## [Problem requirements]
Copy out, word for word, the stretch of the Northridge earthquake health care report below from "Among the slowest" through "its pre-quake capacity.".

*** Source passage Section Begins ***

Los Angeles Times Special Quake Report: One Year Later : Still Shaken / Challenges : The Comeback Trail / Twists and Turns on the Road to Recovery : Health Care Recovering


Operations of local hospitals and medical facilities hit hardest by the Northridge earthquake are nearly back to normal, but some major links in Los Angeles County’s health system remain missing, and some have been permanently lost.

Among the slowest to recover has been the sprawling County-USC Medical Center complex, where aging buildings took some of the worst hits. The county shut down two major hospitals at the complex--the pediatrics and psychiatric hospitals--and hasn’t been able to rebuild or reopen them.

Permanently lost is the 431-bed Sepulveda Veterans Affairs Medical Center. Veterans Administration officials have decided to demolish rather than rebuild the facility.

Inpatient services at St. John’s Hospital and Health Center in Santa Monica, which were closed for most of 1994, have been up and running since October, but have been significantly downsized. Today the hospital employs about 1,100 health workers, half its pre-earthquake staffing level. It also is operating 262 beds, also about half its pre-quake capacity.

*** Source passage Section Ends ***
*** Extracted entries Section Begins ***

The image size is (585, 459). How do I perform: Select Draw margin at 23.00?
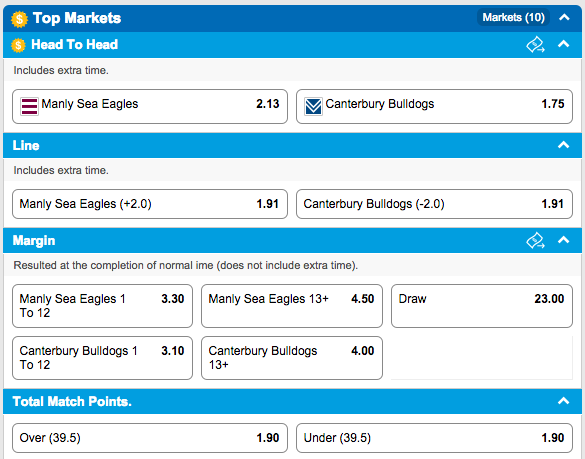pos(482,306)
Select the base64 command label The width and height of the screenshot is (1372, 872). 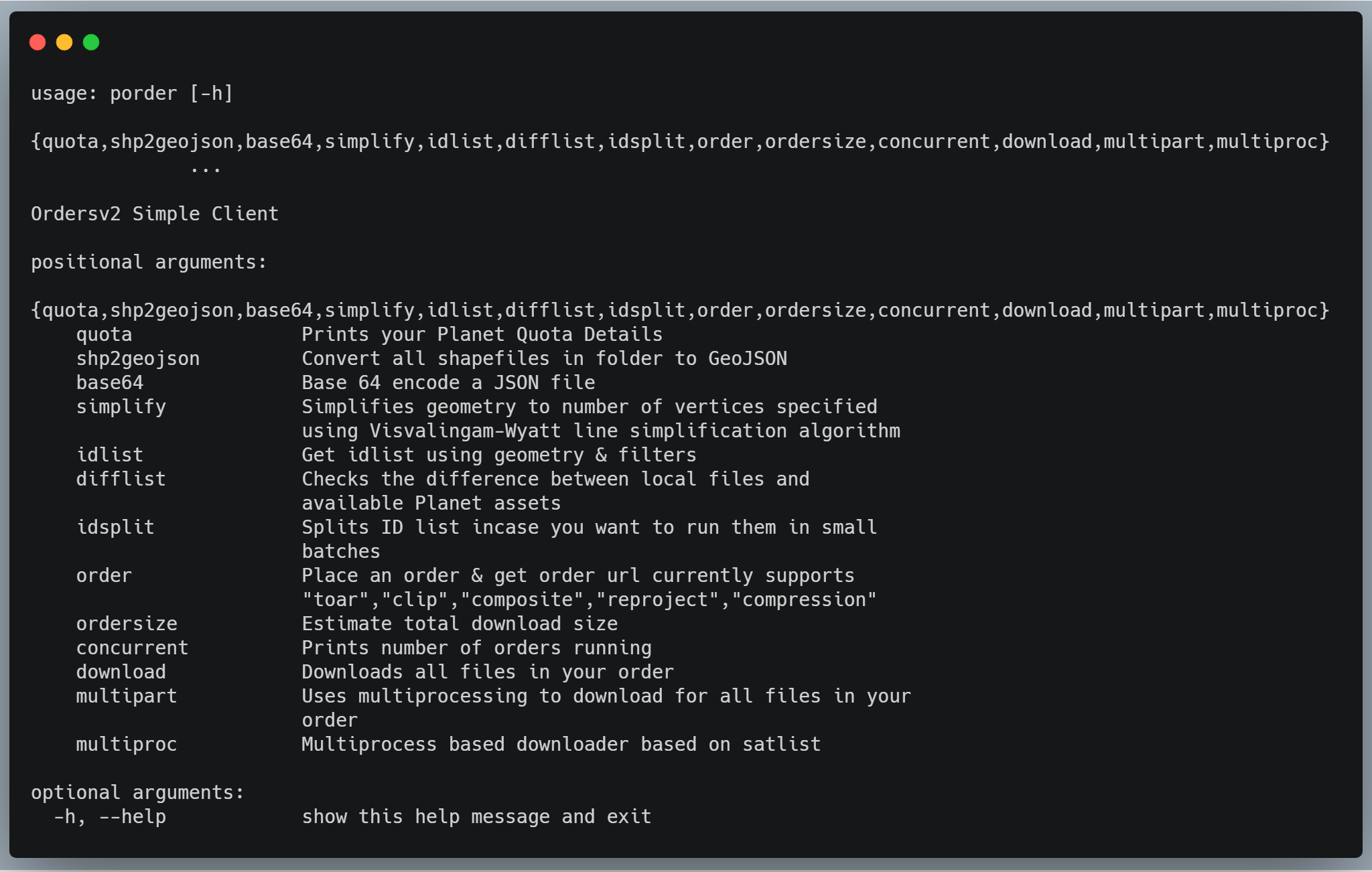pos(109,382)
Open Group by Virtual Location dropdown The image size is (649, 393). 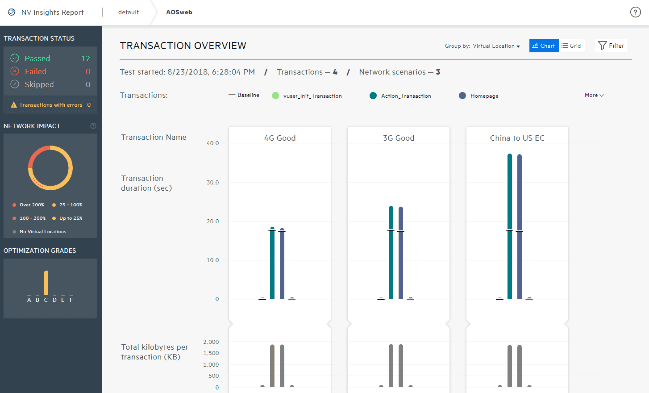click(482, 46)
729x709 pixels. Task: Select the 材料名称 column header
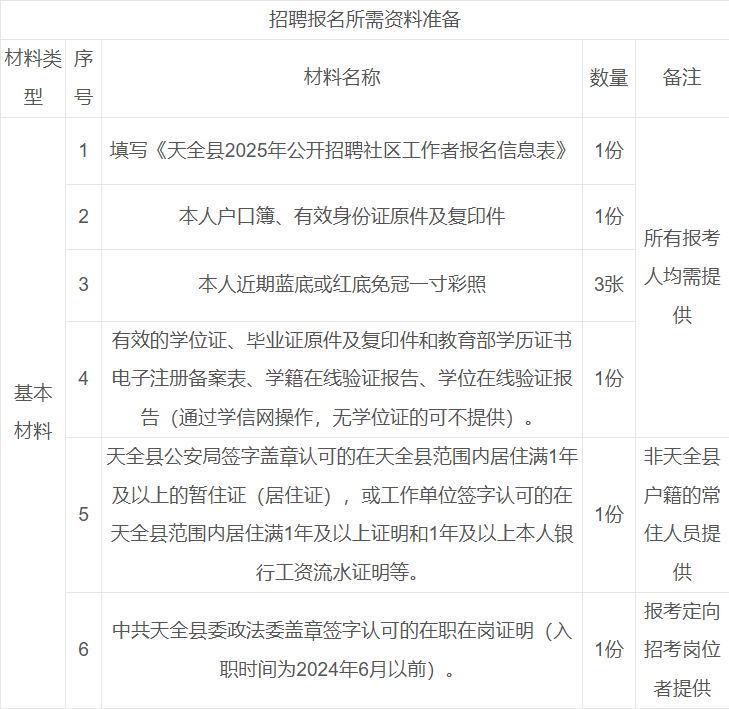point(342,78)
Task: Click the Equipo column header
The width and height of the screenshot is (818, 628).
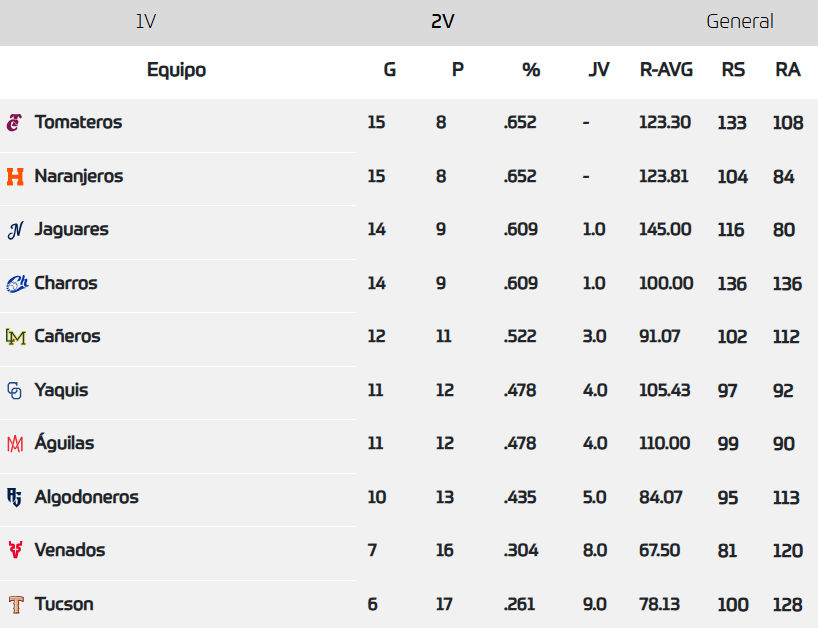Action: [x=176, y=70]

*** Extracted entries Section Ends ***

## [Reply to the exercise]
Among the slowest to recover has been the sprawling County-USC Medical Center complex, where aging buildings took some of the worst hits. The county shut down two major hospitals at the complex--the pediatrics and psychiatric hospitals--and hasn’t been able to rebuild or reopen them.

Permanently lost is the 431-bed Sepulveda Veterans Affairs Medical Center. Veterans Administration officials have decided to demolish rather than rebuild the facility.

Inpatient services at St. John’s Hospital and Health Center in Santa Monica, which were closed for most of 1994, have been up and running since October, but have been significantly downsized. Today the hospital employs about 1,100 health workers, half its pre-earthquake staffing level. It also is operating 262 beds, also about half its pre-quake capacity.